In the United Kingdom, it became mandatory by law to get official certificates of birth, marriage and death in the year 1837. This came about as a result of a law passed in 1834 called the "Births and Deaths Act 1874," which went into effect three years later. Thanks to this law, which made these documents both mandatory and public, you can now obtain an England or Wales birth, death or marriage certificate copy for your personal records or research.
What sort of information can you find in your marriage certificate?
Information included on a certificate of marriage will include the date of the marriage, the full names of the bride and groom, their ages (sometimes only approximate, since proof of age was not required) and information about their former marital status. In addition, the marriage certificate copy will include both the bride and groom's occupations and their place of residence. The certificate will also include both parties' father's names and occupations, as well as the names of the witnesses to the marriage.
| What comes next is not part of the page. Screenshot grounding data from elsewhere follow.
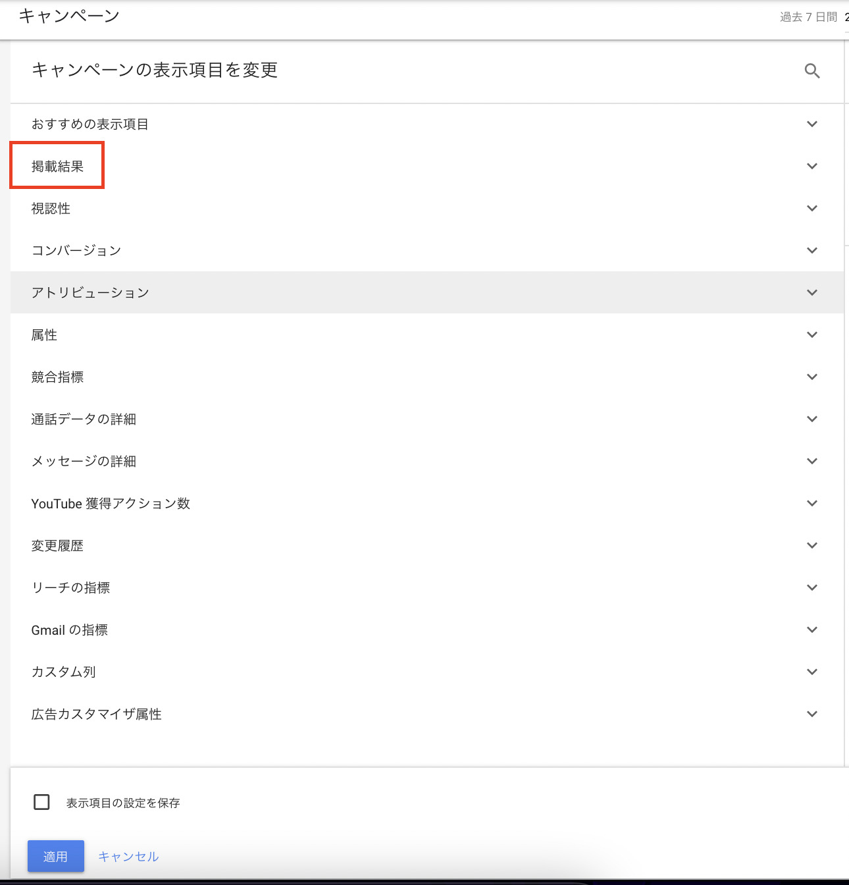Expand the 掲載結果 section chevron
Viewport: 849px width, 885px height.
tap(812, 166)
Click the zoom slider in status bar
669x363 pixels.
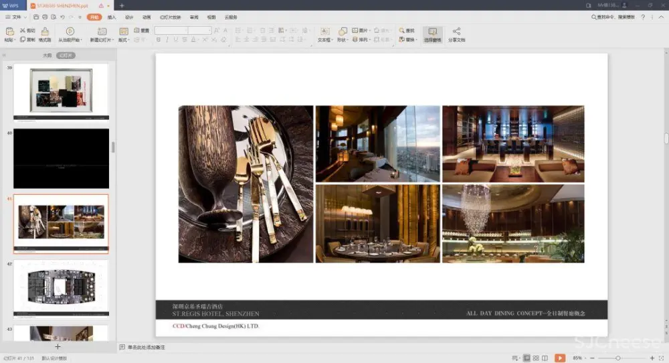click(619, 358)
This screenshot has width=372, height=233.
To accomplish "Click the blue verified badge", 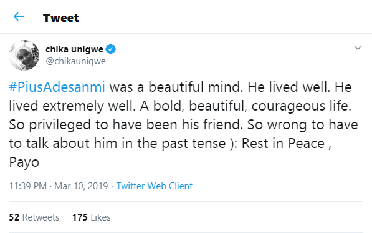I will click(x=110, y=49).
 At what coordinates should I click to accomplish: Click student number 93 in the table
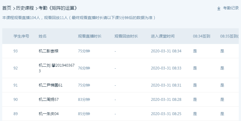pyautogui.click(x=16, y=51)
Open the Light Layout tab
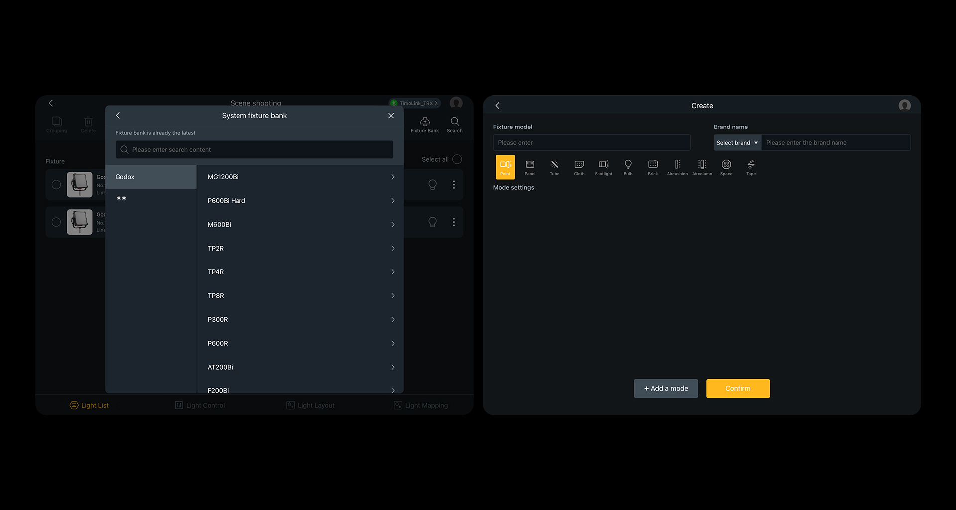This screenshot has height=510, width=956. [311, 405]
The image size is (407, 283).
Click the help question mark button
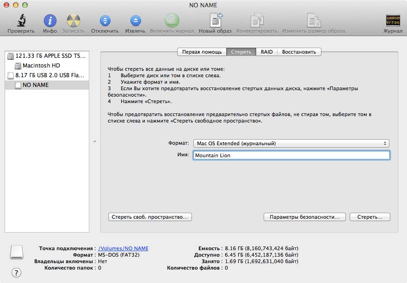(x=16, y=272)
From the wealth of information available on birth, death and marriage certificates, you or a genealogist can trace back your family history at least to the mid-1800s and very probably even further. Because these certificates are public records, you can trace anyone's history.
Genealogy is a fascinating subject for anyone with an interest in history in general or the personal history of someone you are interested in knowing more about. For example, you may be interested in knowing more about an historical figure of minor importance - the mistress of a famous politician, artist or industrialist, for instance. How did she come to be in a position to meet that man? What did she do before and after she met him?